El primer septenio del niño va desde el nacimiento hasta los siete años de vida. El niño pequeño absorbe con todo su ser, cualquier cosa que ocurre porque, todo él es un órgano sensorio, es decir, aprehende el mundo a través de la experiencia sensorial, no a través del intelecto, y de manera muy natural está unido con su entorno; todo lo lleva a su ser interior.
Rudolf Steiner descubrió que el ser humano aprende con las mismas fuerzas vitales con las que «edifica» su cuerpo físico, así que estas fuerzas no han de ser sustraídas de lo que constituye su tarea esencial cual arquitecto interno: Construir el cuerpo físico. Por esto, no trabajamos desde una prematura intelectualización, más bien, estructuramos rítmicamente unas actividades que contribuyen a fundamentar el desarrollo de su capacidad de voluntad. Estas actividades son artísticas, manuales y hogareñas.

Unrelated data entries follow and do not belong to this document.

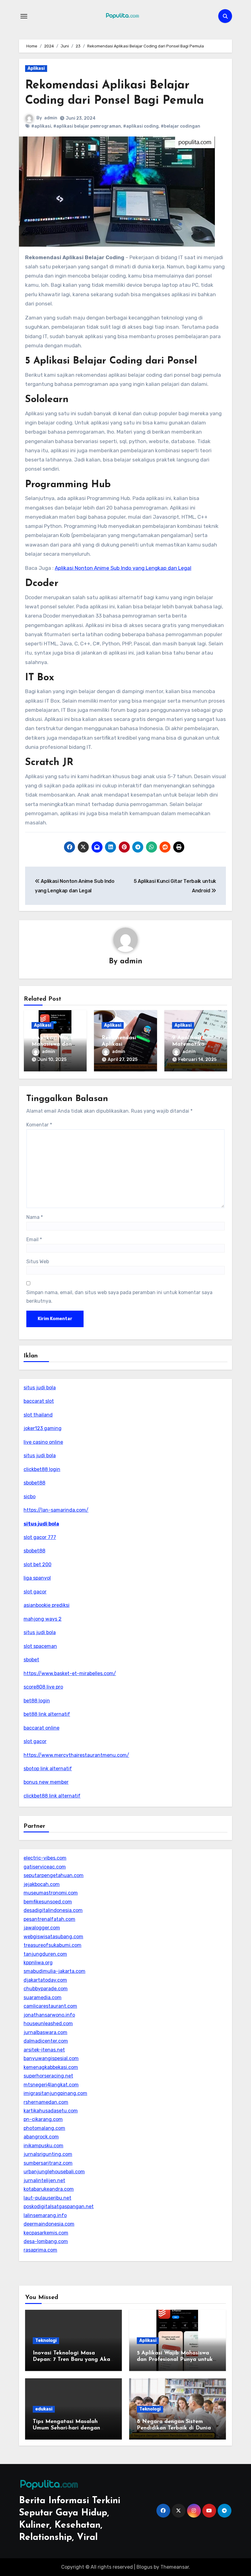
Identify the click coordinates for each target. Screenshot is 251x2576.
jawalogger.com (42, 1928)
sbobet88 (34, 1483)
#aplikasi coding (141, 126)
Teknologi (46, 2340)
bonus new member (46, 1782)
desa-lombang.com (46, 2241)
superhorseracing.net (48, 2076)
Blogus (144, 2567)
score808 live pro (43, 1687)
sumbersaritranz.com (48, 2163)
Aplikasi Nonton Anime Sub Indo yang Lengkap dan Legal (123, 568)
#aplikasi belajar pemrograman (87, 126)
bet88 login (37, 1701)
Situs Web (37, 1261)
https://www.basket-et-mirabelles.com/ (70, 1673)
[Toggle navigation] (24, 16)
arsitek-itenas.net (44, 2050)
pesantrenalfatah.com (49, 1919)
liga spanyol (37, 1578)
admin (50, 118)
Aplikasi (36, 68)
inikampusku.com (43, 2146)
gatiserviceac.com (45, 1867)
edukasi (43, 2409)
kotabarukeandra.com (49, 2189)
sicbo (30, 1496)
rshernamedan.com (46, 2102)
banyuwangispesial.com (51, 2058)
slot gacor (35, 1592)
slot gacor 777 (40, 1537)
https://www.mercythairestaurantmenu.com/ (76, 1755)
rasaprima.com (40, 2250)
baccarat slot (39, 1401)
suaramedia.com (43, 1997)
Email (34, 1239)
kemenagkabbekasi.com (51, 2067)
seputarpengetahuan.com (54, 1875)
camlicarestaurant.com (50, 2006)
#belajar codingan (180, 126)
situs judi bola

Aproximadamente entre los 3 y 4 años de edad, en el niño preescolar afloran también las capacidades de imaginación y fantasía, ellas se desarrollarán plenamente a través del juego, que se cualificará y se intensificará a partir de ese momento. Del respeto hacia el juego infantil, depende el fomento de esas capacidades tan importantes en el adulto futuro. El juego es el «trabajo» del niño, favorecer este trabajo es nuestra meta más preciada, por eso también nuestros materiales han de ser los juguetes más sencillos y estéticos. El resguardar las diferentes etapas de la infancia de tanta sobreestimulación del entorno, fomentará de paso, la atención y la concentración prolongada, dos capacidades tan menguadas actualmente.